Monash University researchers have developed a new monitoring system that employs artificial intelligence (AI) to track bee movement to boost pollination and crop yield.
The study, published in the International Journal of Computer Vision, gathered data on over 2000 insect tracks at a commercial strawberry farm in Victoria by documenting pollinators such as honey bees, hover flies, moths, butterflies, and wasps.
The recordings were then examined using Computer Vision and AI to follow individual motions of individual insects, count them, and monitor their flower visits. This made it possible for farmers and researchers to comprehend various species’ role in pollination.
Monash University stated that the optimal number of pollinator visits to flowers is required for optimal pollination. Too few or too many visits, or visits by poor insect pollinators, can affect the quality of food produced by a flowering plant, hence reducing production.
According to research co-author NativeBee+Tech Facility Lab Director Associate Professor Alan Dorin, traditional insect monitoring techniques on farms are time-consuming, labour-intensive, and can yield inaccurate or unreliable data.
“The monitoring system developed through this study can generate same-day data of crop pollination levels and provide farmers the evidence they need to inform decision-making,” Associate Professor Dorin said.

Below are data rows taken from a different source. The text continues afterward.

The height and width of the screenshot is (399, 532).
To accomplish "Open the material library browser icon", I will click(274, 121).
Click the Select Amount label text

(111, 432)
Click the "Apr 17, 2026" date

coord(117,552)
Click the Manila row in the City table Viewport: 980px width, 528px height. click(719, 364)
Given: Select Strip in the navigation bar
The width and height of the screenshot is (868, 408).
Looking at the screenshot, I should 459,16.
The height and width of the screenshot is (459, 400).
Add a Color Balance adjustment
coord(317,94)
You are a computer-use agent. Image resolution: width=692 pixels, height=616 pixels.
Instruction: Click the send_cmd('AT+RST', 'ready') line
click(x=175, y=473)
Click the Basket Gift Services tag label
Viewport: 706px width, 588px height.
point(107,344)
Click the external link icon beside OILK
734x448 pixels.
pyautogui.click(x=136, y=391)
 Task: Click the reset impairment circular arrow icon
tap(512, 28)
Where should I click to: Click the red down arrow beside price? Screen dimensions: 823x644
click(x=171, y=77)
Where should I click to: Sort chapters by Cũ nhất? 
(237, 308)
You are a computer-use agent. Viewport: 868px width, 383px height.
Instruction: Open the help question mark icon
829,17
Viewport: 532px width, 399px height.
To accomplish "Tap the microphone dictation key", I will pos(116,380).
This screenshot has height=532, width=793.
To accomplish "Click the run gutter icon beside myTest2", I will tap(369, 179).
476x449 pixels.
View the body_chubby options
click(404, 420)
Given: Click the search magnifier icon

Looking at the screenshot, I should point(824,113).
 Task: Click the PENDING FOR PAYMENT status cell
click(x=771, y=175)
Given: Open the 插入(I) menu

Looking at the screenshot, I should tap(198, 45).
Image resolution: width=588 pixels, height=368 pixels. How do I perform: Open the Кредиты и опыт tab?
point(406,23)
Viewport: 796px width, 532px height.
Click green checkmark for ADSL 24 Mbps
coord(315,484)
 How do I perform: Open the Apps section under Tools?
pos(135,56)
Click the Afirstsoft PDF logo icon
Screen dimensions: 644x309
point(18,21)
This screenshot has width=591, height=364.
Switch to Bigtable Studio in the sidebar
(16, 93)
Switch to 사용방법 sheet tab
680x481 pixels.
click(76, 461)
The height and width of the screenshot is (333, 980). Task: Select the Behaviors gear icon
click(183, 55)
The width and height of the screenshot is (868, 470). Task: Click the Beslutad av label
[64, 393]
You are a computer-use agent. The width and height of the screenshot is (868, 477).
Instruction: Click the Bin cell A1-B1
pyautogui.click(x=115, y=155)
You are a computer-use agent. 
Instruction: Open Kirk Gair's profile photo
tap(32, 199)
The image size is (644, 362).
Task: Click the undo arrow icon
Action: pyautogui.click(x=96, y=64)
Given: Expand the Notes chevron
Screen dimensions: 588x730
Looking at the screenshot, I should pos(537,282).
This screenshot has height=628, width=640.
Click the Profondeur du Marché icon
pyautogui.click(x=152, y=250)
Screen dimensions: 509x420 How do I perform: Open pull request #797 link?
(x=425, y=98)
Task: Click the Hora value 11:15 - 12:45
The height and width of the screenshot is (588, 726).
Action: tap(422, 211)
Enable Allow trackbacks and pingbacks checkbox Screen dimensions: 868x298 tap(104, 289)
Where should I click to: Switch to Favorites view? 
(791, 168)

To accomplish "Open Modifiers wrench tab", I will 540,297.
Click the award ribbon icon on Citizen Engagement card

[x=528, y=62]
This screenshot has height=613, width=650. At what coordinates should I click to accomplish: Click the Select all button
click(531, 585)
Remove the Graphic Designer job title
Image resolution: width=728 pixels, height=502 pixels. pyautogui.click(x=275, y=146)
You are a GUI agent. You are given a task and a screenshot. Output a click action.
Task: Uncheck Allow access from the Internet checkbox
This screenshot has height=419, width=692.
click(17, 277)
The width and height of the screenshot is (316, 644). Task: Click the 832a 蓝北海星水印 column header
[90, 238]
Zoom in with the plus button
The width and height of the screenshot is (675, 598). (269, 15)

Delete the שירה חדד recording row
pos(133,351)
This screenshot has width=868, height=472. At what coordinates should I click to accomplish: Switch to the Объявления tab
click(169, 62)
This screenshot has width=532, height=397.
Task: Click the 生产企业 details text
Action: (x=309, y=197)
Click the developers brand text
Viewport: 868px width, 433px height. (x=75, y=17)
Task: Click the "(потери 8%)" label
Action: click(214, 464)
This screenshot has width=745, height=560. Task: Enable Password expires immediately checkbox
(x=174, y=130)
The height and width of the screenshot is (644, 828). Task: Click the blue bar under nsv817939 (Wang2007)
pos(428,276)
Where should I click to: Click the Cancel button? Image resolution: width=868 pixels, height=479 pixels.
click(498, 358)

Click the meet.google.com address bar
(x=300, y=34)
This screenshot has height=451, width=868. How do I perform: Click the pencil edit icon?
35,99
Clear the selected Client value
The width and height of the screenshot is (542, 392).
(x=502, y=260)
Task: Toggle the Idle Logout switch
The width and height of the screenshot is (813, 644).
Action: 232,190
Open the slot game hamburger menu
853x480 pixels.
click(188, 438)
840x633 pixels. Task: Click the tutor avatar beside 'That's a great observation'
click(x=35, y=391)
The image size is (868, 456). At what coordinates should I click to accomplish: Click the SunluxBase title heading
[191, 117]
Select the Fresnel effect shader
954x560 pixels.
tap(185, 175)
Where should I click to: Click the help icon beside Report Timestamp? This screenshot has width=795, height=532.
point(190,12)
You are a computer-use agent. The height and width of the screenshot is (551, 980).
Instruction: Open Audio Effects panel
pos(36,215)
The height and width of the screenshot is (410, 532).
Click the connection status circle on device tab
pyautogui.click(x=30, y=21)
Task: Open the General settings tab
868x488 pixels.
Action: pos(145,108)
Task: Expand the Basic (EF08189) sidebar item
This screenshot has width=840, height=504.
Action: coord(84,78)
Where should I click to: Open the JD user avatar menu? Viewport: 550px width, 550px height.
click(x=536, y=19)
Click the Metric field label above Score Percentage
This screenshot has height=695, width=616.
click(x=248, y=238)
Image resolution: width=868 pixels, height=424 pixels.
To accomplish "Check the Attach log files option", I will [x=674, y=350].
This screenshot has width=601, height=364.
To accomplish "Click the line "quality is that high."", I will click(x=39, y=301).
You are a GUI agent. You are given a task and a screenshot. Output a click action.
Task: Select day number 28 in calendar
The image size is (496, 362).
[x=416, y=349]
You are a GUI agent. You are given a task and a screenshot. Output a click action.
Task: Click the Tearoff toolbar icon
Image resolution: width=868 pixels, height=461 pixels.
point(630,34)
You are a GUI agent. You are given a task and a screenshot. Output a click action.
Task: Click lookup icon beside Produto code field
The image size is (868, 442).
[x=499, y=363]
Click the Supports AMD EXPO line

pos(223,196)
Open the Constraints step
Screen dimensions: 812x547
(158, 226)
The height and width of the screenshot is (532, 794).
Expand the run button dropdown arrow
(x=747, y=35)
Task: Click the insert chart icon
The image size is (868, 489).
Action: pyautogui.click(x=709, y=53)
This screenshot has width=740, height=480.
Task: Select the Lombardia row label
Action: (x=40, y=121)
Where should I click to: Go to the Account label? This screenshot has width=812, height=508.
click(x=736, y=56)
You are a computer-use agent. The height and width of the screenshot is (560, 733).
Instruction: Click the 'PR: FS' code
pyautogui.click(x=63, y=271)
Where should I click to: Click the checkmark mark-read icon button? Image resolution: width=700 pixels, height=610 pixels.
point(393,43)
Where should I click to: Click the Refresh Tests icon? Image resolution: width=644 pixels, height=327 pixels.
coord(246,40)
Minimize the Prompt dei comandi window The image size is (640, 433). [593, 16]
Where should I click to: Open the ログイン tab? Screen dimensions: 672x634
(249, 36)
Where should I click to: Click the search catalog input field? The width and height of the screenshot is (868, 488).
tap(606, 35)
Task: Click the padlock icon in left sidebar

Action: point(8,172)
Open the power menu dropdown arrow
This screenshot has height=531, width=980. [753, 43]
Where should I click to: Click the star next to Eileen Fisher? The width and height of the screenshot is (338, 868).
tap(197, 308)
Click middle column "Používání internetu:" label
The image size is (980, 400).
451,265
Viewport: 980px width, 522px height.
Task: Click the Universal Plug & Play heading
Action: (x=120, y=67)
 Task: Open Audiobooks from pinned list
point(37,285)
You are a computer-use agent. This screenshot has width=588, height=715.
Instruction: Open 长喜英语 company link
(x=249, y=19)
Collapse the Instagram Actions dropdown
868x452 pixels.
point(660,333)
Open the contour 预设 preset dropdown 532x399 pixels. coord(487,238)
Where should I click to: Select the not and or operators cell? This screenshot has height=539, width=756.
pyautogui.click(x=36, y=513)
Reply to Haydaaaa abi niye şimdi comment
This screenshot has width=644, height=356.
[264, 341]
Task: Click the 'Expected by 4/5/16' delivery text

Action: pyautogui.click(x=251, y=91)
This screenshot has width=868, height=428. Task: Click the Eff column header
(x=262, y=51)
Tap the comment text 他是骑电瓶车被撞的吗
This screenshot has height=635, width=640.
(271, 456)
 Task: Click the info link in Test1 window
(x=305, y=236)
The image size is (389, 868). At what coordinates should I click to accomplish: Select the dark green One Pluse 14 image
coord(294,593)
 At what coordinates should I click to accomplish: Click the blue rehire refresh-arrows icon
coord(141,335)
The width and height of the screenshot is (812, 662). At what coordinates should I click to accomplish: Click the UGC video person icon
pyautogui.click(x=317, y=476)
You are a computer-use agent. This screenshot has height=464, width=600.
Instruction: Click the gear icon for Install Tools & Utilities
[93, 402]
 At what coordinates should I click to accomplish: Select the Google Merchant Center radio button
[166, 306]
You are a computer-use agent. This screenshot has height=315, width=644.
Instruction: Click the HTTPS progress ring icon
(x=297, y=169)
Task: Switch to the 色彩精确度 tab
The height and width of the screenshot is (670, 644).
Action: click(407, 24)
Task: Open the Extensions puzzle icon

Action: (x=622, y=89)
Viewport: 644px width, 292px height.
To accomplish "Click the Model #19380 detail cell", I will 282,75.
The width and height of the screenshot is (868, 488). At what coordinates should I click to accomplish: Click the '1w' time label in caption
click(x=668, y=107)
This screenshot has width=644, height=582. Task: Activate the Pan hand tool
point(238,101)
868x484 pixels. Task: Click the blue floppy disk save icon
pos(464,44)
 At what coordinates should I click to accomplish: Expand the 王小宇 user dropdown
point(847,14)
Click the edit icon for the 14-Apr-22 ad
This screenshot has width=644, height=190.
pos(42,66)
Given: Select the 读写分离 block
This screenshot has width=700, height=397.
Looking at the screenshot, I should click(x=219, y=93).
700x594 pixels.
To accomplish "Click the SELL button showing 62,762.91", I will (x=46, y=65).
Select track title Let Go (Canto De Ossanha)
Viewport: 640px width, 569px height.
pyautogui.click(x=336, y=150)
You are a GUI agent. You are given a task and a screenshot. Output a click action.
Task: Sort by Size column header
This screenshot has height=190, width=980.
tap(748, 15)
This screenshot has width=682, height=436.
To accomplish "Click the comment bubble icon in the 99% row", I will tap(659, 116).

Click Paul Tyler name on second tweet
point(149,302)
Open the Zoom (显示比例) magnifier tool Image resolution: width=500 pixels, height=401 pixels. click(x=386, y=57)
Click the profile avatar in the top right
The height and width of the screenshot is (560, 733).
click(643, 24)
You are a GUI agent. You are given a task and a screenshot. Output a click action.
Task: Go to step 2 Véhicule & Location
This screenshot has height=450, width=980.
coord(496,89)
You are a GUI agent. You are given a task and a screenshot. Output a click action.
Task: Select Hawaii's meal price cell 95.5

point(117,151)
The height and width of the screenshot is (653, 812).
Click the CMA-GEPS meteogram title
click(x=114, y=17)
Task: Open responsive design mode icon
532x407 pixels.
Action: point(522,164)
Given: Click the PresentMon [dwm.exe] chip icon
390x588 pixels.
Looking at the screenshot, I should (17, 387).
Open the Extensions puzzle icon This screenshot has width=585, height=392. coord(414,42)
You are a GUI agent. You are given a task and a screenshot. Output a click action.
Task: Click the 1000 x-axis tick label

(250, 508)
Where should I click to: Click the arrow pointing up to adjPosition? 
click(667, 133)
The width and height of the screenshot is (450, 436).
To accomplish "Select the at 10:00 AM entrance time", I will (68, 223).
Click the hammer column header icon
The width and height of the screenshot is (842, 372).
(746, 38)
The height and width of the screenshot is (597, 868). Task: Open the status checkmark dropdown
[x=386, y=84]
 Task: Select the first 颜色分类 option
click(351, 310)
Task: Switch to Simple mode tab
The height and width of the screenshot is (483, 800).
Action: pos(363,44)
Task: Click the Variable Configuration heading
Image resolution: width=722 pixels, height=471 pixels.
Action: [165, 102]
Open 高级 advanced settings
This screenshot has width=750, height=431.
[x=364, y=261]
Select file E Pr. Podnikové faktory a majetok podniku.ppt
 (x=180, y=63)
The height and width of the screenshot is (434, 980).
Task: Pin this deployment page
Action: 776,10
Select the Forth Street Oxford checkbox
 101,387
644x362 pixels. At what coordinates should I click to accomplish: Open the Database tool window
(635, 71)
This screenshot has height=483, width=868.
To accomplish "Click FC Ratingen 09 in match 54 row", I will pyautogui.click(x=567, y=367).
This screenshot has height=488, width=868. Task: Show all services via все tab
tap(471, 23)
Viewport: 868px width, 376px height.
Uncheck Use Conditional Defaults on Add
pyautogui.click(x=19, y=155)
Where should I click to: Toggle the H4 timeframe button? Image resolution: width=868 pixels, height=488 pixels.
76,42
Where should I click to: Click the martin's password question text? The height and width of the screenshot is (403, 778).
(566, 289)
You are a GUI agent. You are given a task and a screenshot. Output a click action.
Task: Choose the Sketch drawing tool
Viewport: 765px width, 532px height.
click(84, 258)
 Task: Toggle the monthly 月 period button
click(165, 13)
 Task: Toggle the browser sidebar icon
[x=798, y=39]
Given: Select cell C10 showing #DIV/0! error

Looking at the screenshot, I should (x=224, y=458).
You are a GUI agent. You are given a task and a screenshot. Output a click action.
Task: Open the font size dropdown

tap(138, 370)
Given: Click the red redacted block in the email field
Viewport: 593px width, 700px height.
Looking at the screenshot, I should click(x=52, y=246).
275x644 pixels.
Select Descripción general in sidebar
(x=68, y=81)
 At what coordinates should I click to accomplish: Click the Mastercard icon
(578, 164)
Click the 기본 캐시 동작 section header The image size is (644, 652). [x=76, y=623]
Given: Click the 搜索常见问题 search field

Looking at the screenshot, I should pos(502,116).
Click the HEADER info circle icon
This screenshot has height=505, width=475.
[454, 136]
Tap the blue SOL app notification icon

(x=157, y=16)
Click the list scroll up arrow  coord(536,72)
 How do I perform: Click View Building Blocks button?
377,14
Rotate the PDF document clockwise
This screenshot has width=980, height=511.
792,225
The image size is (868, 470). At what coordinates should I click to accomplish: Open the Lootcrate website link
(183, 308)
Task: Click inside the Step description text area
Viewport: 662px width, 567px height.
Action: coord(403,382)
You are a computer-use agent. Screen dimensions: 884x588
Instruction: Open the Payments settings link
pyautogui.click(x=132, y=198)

Associate Professor Dorin stated that understanding how well a crop has been pollinated allows growers to change hive locations and numbers to increase pollination levels.
“Farmers might also open or close greenhouse sidewalls to encourage or discourage insect visits from particular directions. They may decide to add flowers to entice insects to explore crop regions that have not been pollinated adequately,” Associate Professor Dorin added.
He claimed that these basic actions could improve pollination rates and yields of market-quality fruit. He said they anticipate that this technology will serve as a model for future precision pollination research.
The researchers created customised software for the monitoring system to analyse the massive amount of data and reliably follow individual insects flying over dense foliage.
Dr Malika Ratnayake, the study’s principal researcher, stated that one of the most difficult challenges throughout the research was identifying the movement of different insects within a video so that the same insect path was not counted numerous times.
“The advanced software developed for the system combines AI-based object-detection capabilities with separate foreground detection algorithms to identify the precise positions of insects and the flowers they visit in the recorded videos,” Dr Ratnayake stated.
According to Dr Ratnayake, the software also incorporates capabilities that improve data processing efficiency and reduce computer power consumption.
“We have opted to keep this software open-source so it is accessible to anyone who wants to build similar monitoring systems or other applications to optimise and analyse different data points captured through videos,” Dr Ratnayake added.
In the future, the researchers plan to use the monitoring system to investigate the long-term effects and outcomes of precision pollination techniques and how they affect the quality of food production and output through multiple crop cycles.
The researchers will collaborate with the Australian Blueberry Growers Association, Costa Group’s berries division, CSIRO, Western Sydney University, and the University of New England to expand on this research.
Collaborations with the University of Trento in Italy and the German Centre for Integrative Biodiversity Research (iDiv) Halle-Jena-Leipzig in Germany are also being explored.
The Australian Research Council (ARC) Discovery Projects grant, the Monash-Bosch AgTech Launchpad Primer Grant, AgriFutures, and the ARC Research Hub supported the research.